I said I wanted my dignity back. He brought my thong to me after sharpie-ing "dignity" on the front. I'm not sure if I should me mad or impressed.
it was really bad. he went around saying "I want you inside of me" to everyone.
I'm sorry. But when a stripper driving a Bentley tells me I have potential..... I gotta at least listen to her proposal. God did not mean for me to waste these tits on law school.
Man in California was arrested for killing and eating a wild bobcat while high on crystal meth. Let's please NEVER get that high on anything...
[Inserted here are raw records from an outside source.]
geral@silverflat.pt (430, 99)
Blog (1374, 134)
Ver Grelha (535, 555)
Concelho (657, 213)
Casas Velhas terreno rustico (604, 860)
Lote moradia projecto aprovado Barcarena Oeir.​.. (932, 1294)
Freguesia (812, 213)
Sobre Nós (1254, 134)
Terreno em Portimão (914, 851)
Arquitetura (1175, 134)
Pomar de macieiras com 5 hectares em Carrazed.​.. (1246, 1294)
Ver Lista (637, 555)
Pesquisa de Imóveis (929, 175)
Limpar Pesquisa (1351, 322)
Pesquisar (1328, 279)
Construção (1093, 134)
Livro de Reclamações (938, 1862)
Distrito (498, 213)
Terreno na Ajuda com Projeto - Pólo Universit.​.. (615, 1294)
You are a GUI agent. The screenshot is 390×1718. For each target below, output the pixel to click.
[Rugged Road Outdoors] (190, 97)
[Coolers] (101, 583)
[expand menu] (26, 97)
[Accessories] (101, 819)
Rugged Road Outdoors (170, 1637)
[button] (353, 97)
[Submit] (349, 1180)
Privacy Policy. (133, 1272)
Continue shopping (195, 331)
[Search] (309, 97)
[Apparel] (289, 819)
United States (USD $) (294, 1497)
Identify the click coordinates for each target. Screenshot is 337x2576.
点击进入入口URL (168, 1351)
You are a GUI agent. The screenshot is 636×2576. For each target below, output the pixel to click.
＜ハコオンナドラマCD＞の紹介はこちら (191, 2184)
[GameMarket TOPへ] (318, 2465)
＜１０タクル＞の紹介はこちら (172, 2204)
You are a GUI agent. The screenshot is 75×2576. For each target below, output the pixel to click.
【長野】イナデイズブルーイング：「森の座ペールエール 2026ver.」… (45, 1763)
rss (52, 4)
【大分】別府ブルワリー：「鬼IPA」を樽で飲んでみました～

I have a completly random but serious question. Can I make a paper mache mold of you ass and turn it into a pinata filled with airplane bottles of liquor? Its for my art class
We got Pizza Hut & Papa Johns, delivered within seconds of each other, and both delivery people did a shot. I was put on Earth for this moment.
I just had really awesome sex bent over the side of an air hockey table. That is all. Happy thanksgiving.
The strip club incident sums up our friendship pretty well
Just thought you should know I'm having a reunion tour of Athens this weekend. Minus the weird guy I was fucking last time.
I just set an alarm for 5 am tomorrow morning titled "Wake and Bake Its Christmas motherfucker"
I just want him to make us coffee. And whack off into the sunset
But I put cranberries and apples in my wine so it's festive drinking not suicidal drinking
I just wanna fuck your brother. Sorry if thats a crime.
Well when you come back we can have a huge bitch fit...or get really drunk....whichever comes first
Why is the toilet broken? Why did I wake up naked in the shower, hugging a bath mat? WHY IS THE TOILET BROKEN?
Is it just clogged or something?
No! There are actual chunks of toilet on the floor.